American presidents always have that Vienna example drummed into their heads by their advisers, and by pundits. They know that they’re not supposed to go abroad and let some foreign leader bully them or underestimate them. And I think there’s every reason to believe that Obama has heard that story himself. But the question is who is playing the role of Khrushchev here? It’s surely not Medvedev, but it could be Putin. Putin is a little more in the model of Khrushchev: a more experienced leader, someone whose career has told him that talking tough to the Americans pays off. We may get something out of these meetings that suggest Putin has taken that approach. On the other hand, he probably knows that it didn’t go all that well in the end for Khrushchev [he was removed from power in 1964]. Putin’s advisers might be telling him that he should be the reasonable guy and make Medvedev to be the bad cop.
Russia announced last month that it was no longer seeking World Trade Organization (WTO) membership, but was instead going to seek membership for a customs union of Russia, Belarus, and Kazakhstan. Why did it do this so suddenly?
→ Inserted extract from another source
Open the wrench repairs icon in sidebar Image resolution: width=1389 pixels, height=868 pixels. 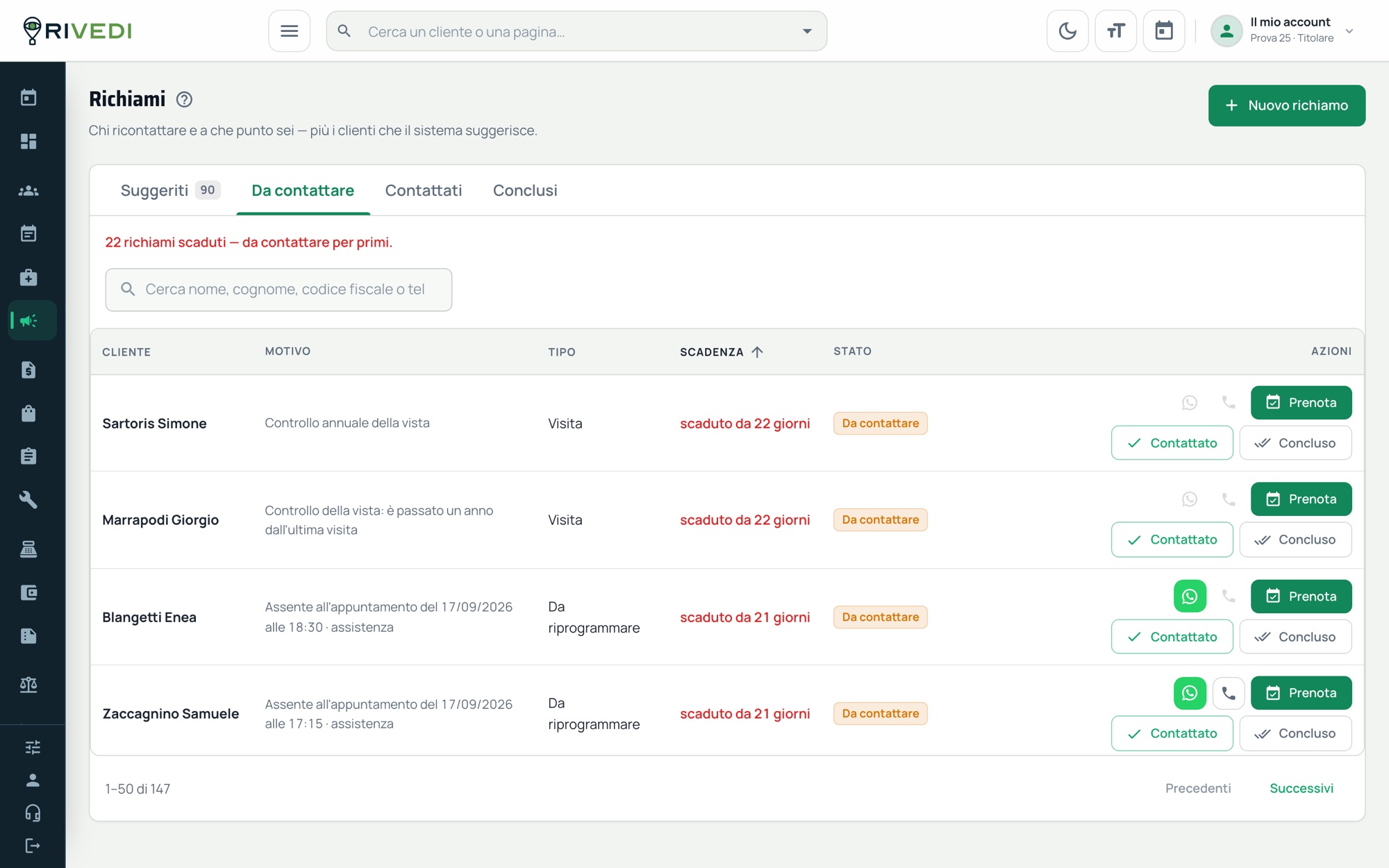28,500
People in Russia and in the West are still scratching their heads about this. The decision to withdraw Russia’s membership application for the WTO was announced personally by Putin, and it was seen by many as a repudiation of the idea that Russia had to be a part of the international economy of trading arrangements. There’s been speculation of all kinds. Some people see this as a move to allow Russia to take some protectionist measures that wouldn’t be allowed by the agreement that had been reached with the WTO. Other people have said that this is a way Putin can show he’s the only policymaker worth considering when dealing with Russia, and that he wanted to send that message specifically to Obama. What we can say for sure is that the decision came at just the moment when it seemed as though almost all of the obstacles to Russia’s acceptance had been removed. People close to the trade negotiations say that it was imaginable that Russian accession could be completed in a couple of months. Putin took the wheel and turned the policy in a completely different direction. Many Russian economic policymakers are aghast at what has been done.
How do you see the relationship between Medvedev, an economist, who was handpicked to be president by Putin who couldn’t run again, and Putin, who more or less named himself prime minister. Does Medvedev bow to Putin, or is he trying to get more daylight between himself and Putin?
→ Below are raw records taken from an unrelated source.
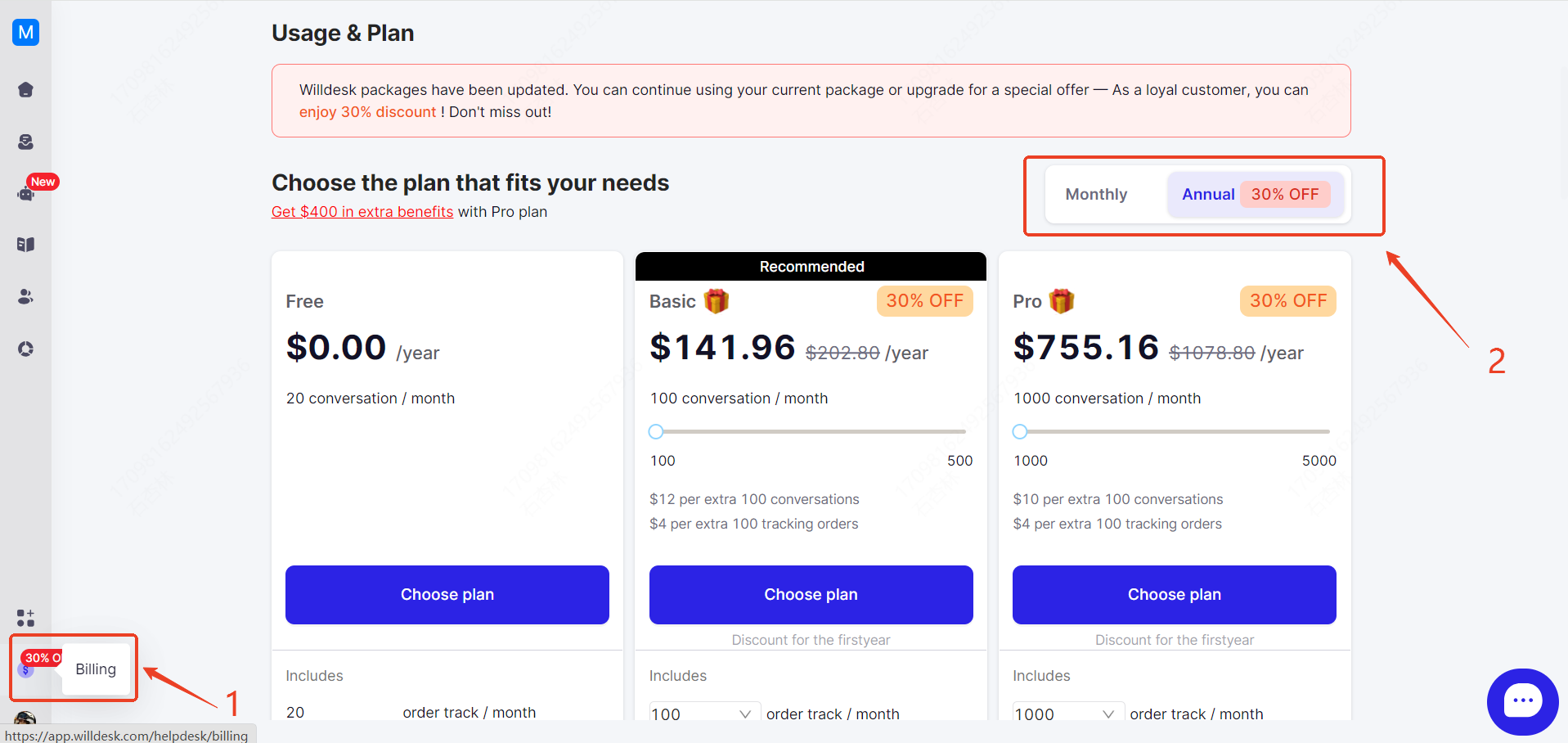1568x743 pixels.
Task: Open the contacts icon in sidebar
Action: pos(25,297)
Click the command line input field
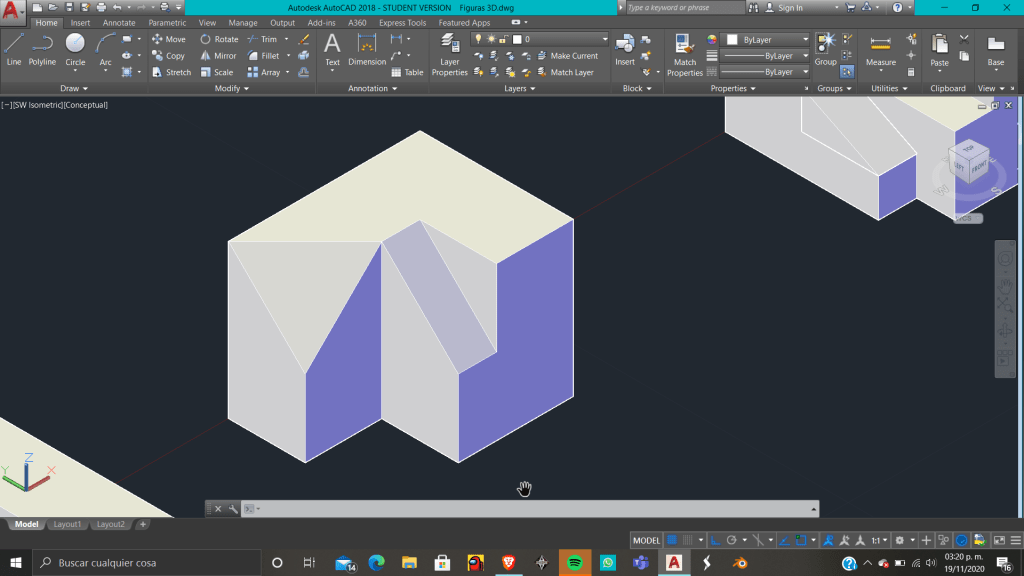Viewport: 1024px width, 576px height. (x=530, y=509)
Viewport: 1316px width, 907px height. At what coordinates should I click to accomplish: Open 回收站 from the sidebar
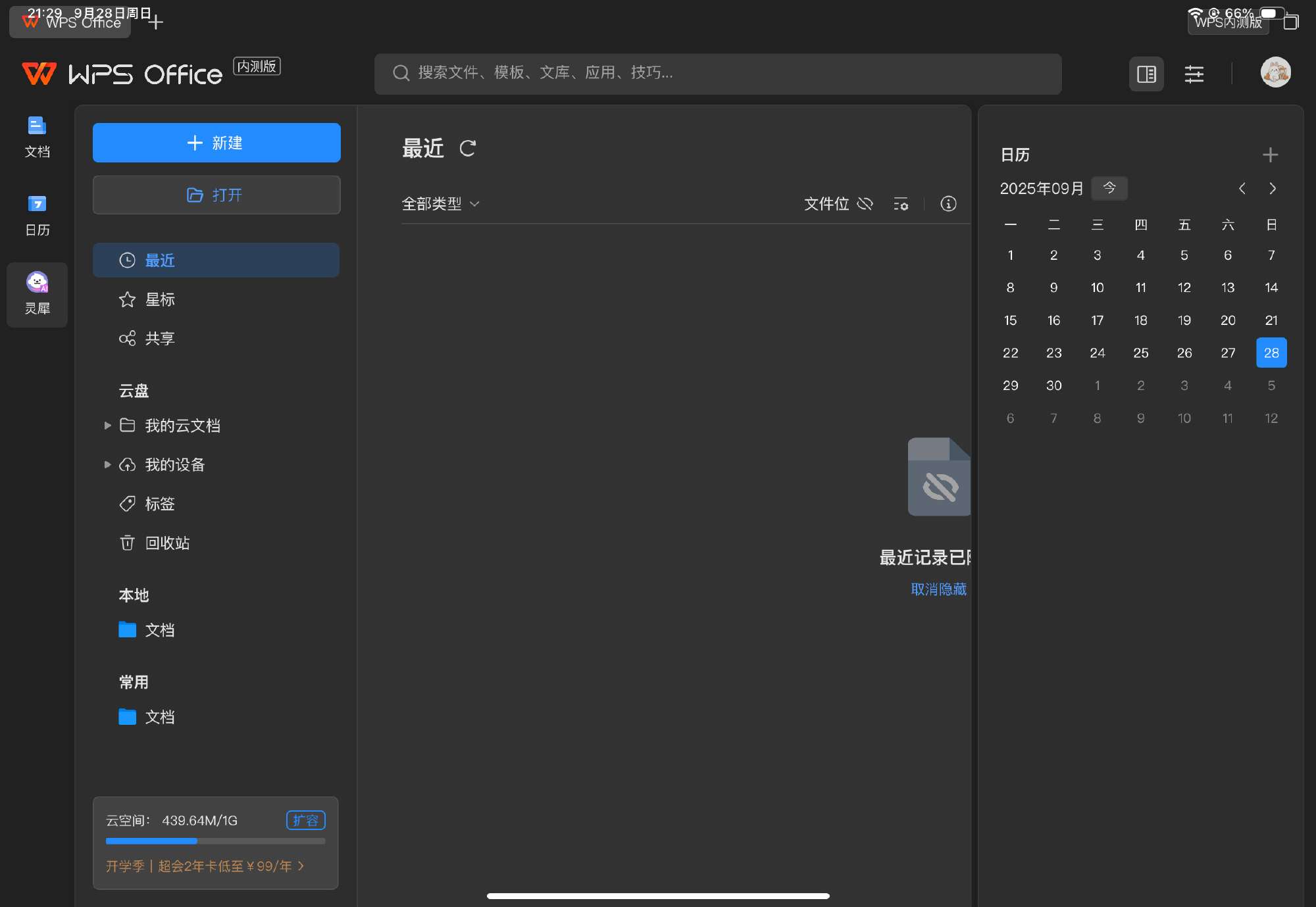point(167,543)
There’s even more speculation on this than on the WTO accession. What we can say is that Putin and Medvedev are very close political partners and apparently close friends. All the same, the people around them do seem to have a different outlook about Russia’s future. So you’ve had squabbling among the entourages. The advisers who favor a more Western-style modernization with a greater emphasis on the rule of law and more commitment towards combating corruption see Medvedev as their advocate and their hope, and Putin as a symbol of proto-authoritarian Russian politics. The Putin people answer back that Putin has overseen a significant revival of Russian growth and stability. We don’t really know whether this back and forth has infected the personal relationship between Putin and Medvedev. We may get some indication of it at the summit.